Oraz późniejsza scena z usunięciem czegoś w MÓZGU by to maszyna nim kierowała?

I własnie przez te fakty, film w momencie stał się dla mnie totalnie bez sensu, głupi.

ocenił(a) film na 4
BUNCH

Nie chcę bronic filmu który mi samemu nie podszedł. Ale jeśli chodziło o "nie mój mózg", to on chyba widział, że w nim są jakieś "gadżety" elektroniczne. Co do usunięcia, on miał jakieś elementy wszczepione do mózgu może po to, że mózg nie pracował stabilnie. To jest taki tylko domysł.

rafib1975

Nie, nie. Na pewno tak nie było w drugim przypadku.

ocenił(a) film na 4
BUNCH

Ale jak widziałeś film Oldman mu coś wyjął, by był szybszy (jak pamiętam film).

rafib1975

A późniejsza gadka o tym, że to maszyna decyduje a nie człowiek?
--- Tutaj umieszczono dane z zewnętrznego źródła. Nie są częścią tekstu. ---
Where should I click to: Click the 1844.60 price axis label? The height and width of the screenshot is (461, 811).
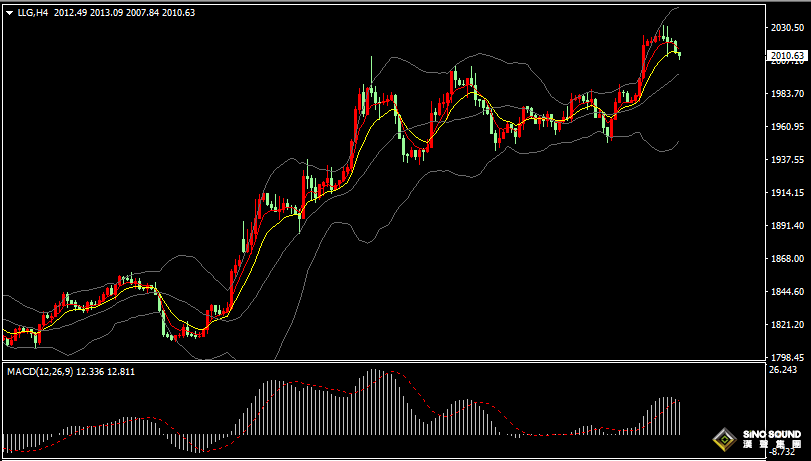(x=788, y=292)
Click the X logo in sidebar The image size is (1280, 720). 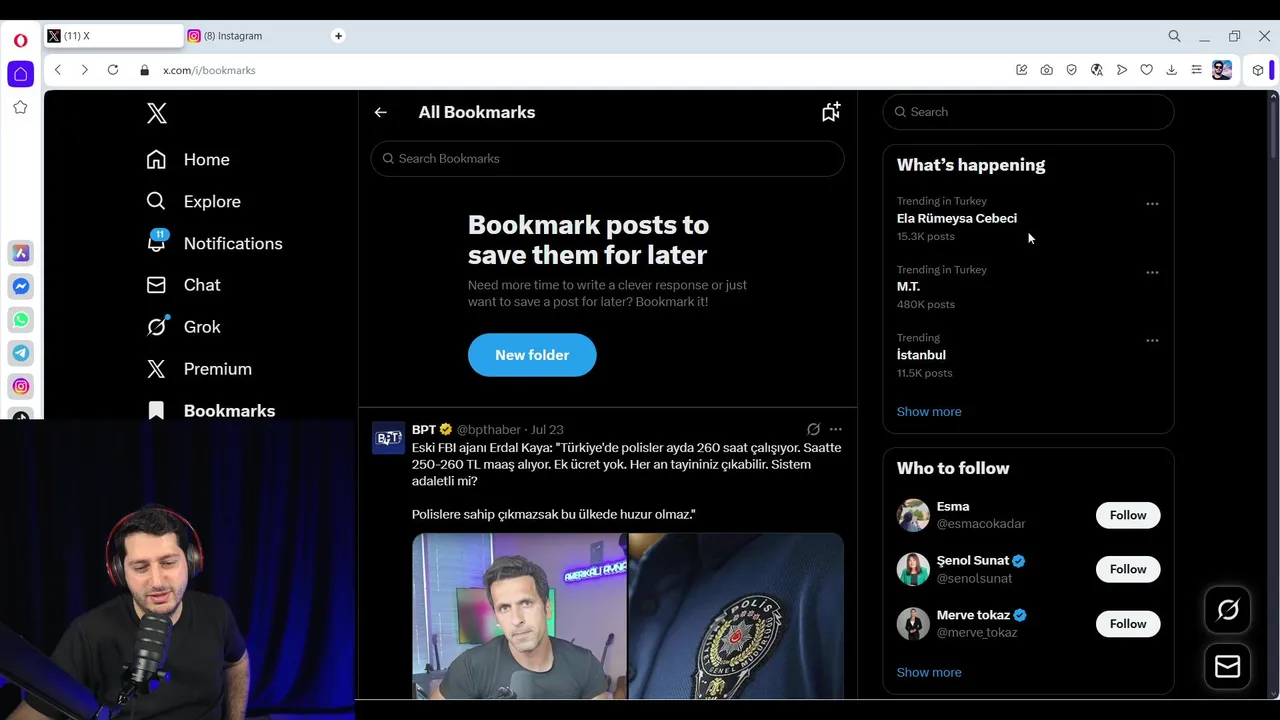pos(157,113)
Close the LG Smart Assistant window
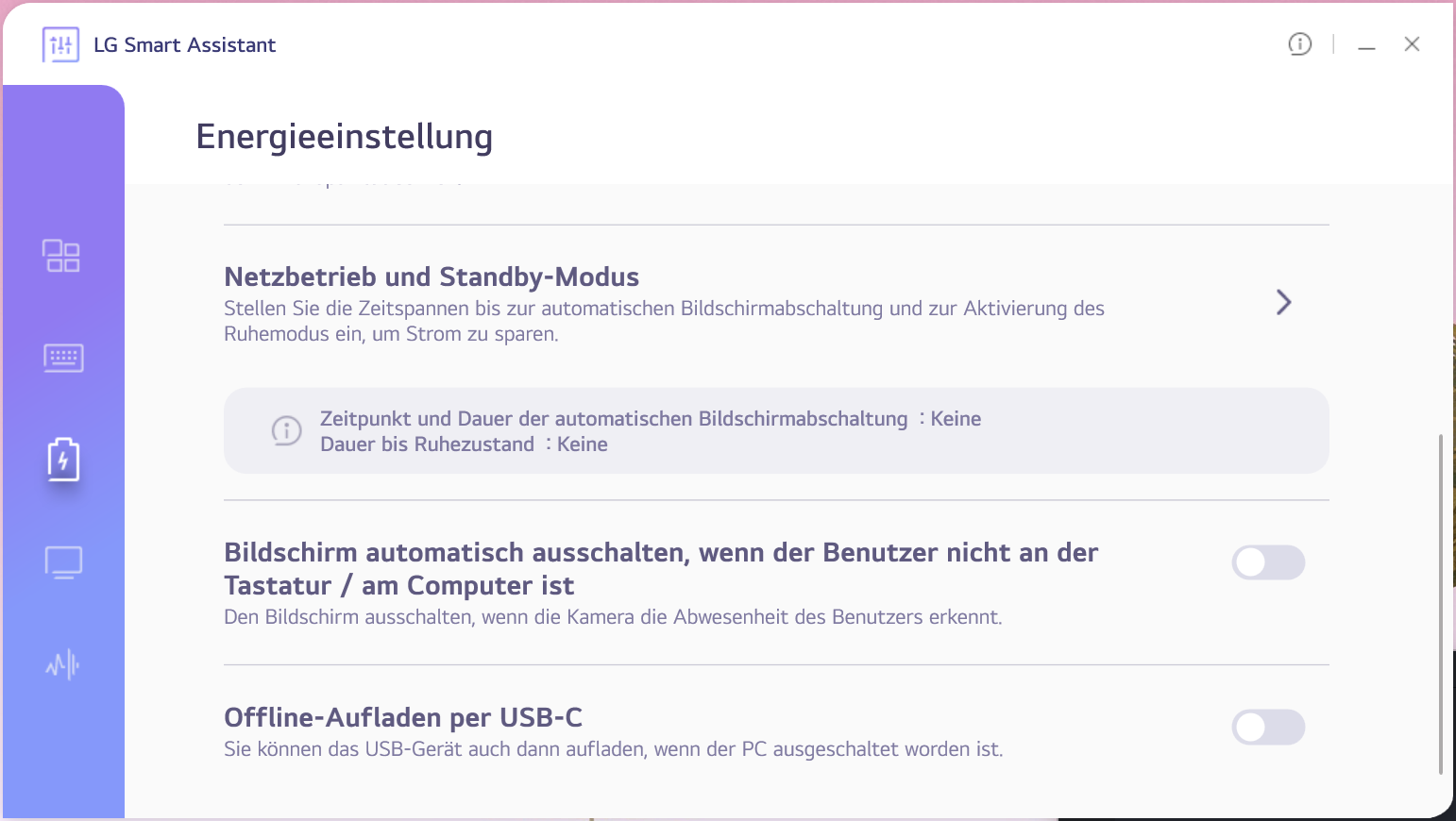The height and width of the screenshot is (821, 1456). 1412,44
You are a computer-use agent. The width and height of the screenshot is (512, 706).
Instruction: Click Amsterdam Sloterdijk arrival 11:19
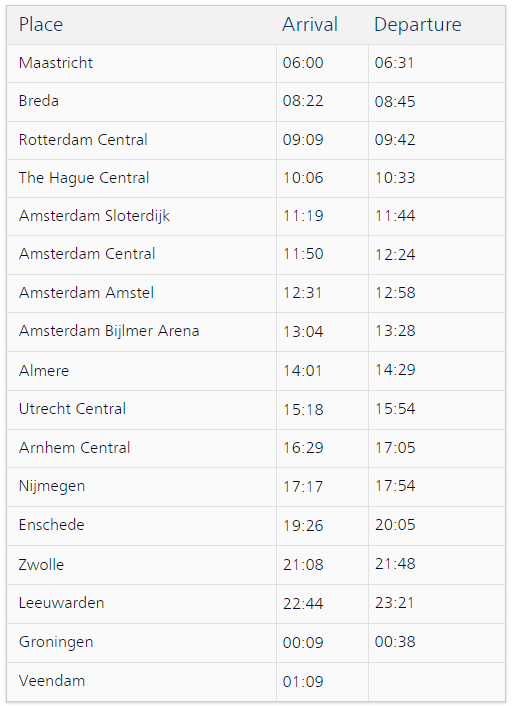[x=303, y=216]
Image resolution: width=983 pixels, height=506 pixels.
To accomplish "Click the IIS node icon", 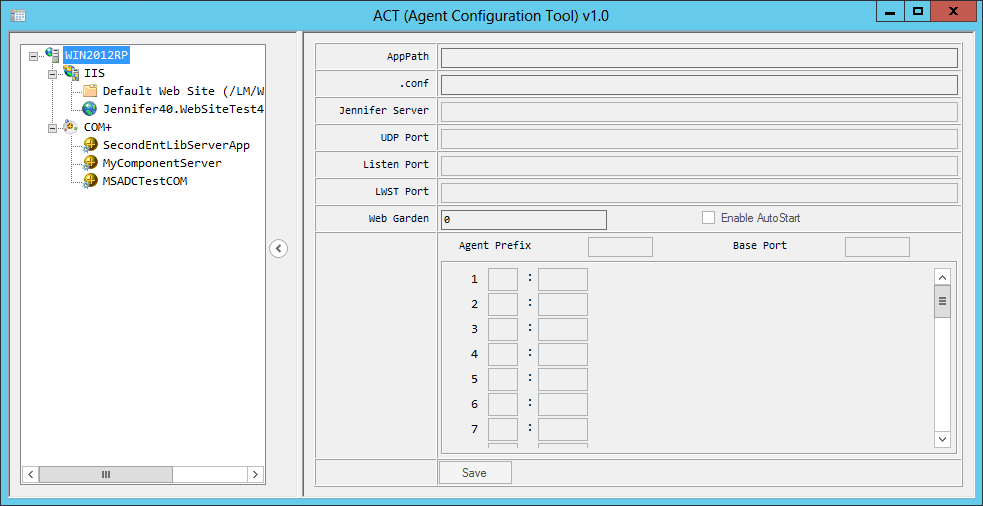I will (71, 73).
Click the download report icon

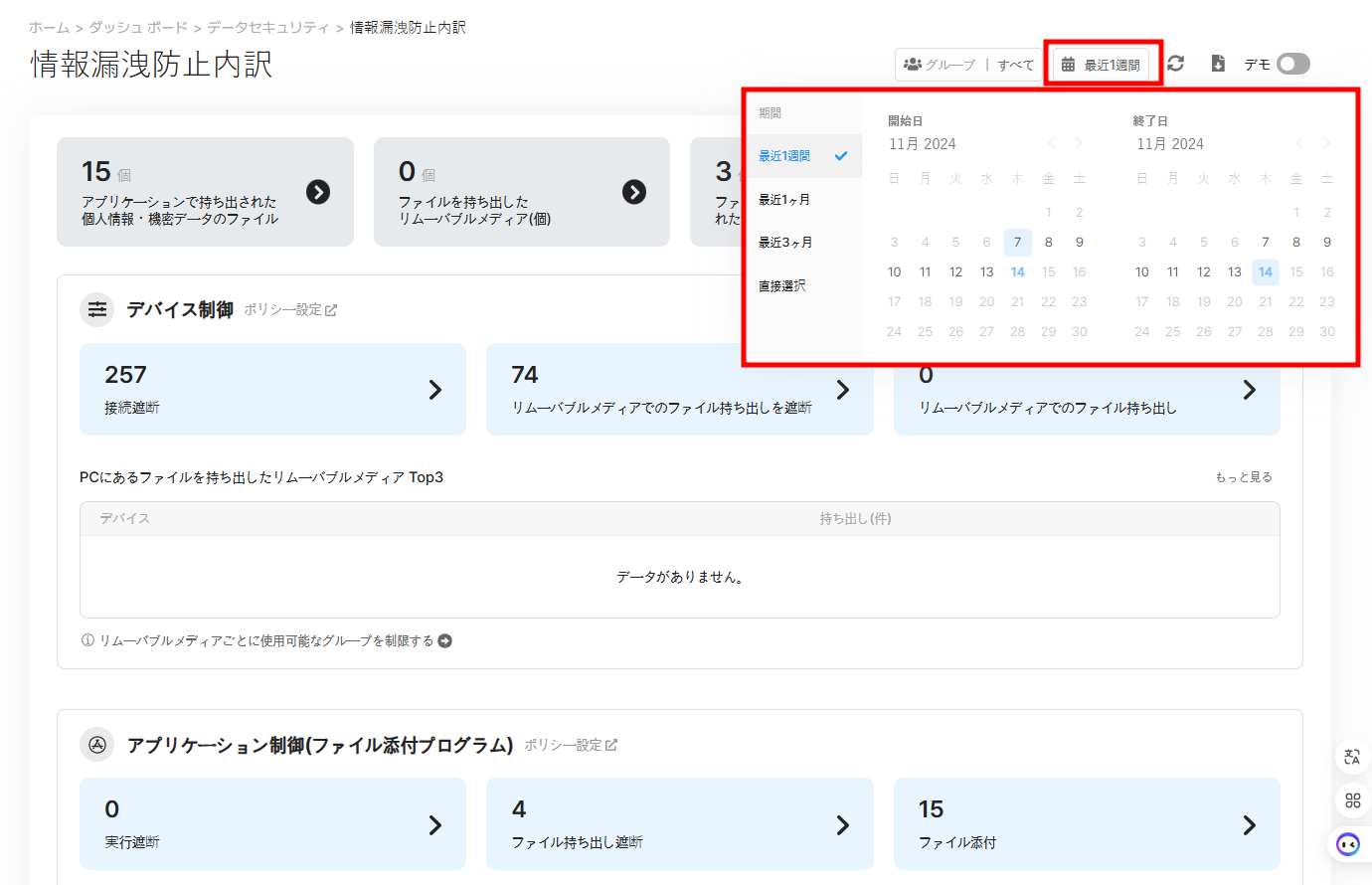1218,64
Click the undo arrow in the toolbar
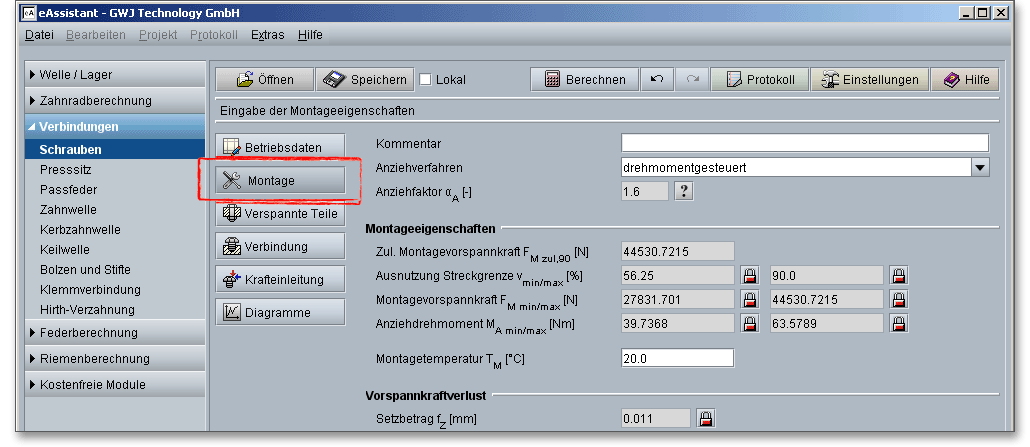Screen dimensions: 1030x447 [656, 80]
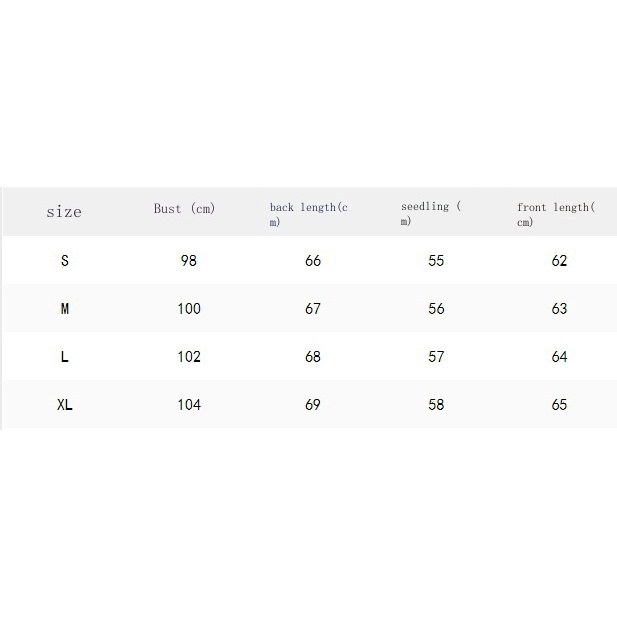The height and width of the screenshot is (617, 617).
Task: Click the "Bust (cm)" column header
Action: 184,209
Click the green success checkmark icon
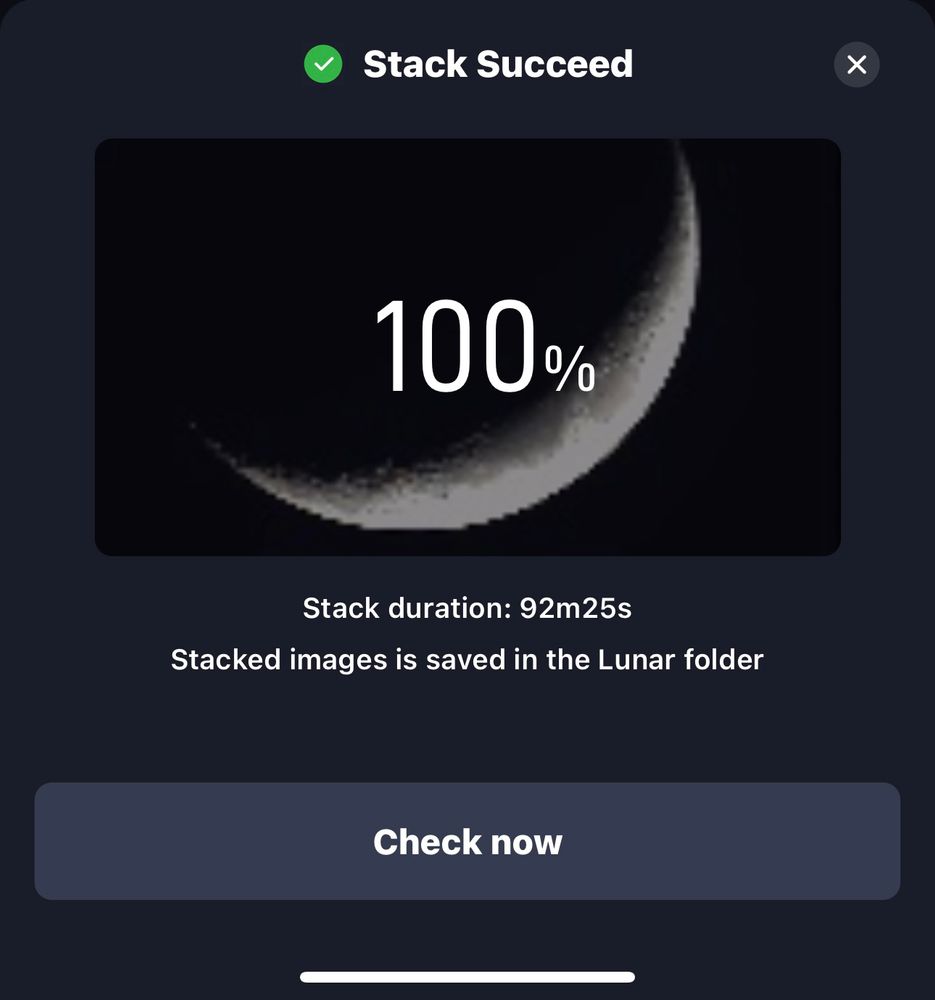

A człowiek "dzięki temu wyjęciu" myśli, że to on decyduje? Ten film zaczął tracić od tego momentu.

ocenił(a) film na 6
BUNCH

W sumie to tak naprawdę inwalida android cyborg wtedy kiedy ma opuszczoną osłonę i jest w trybie walki reaguje z ograniczoną świadomością bo był zbyt wolny a kiedy ma podniesioną osłonę jest w pełni świadomym człowiekiem na tym polegała ta poprawka w jego mózgu przez tego naukowca.Ale normalnie to było by nie etyczne takie manipulowanie bo to jest człowiek a nie maszyna.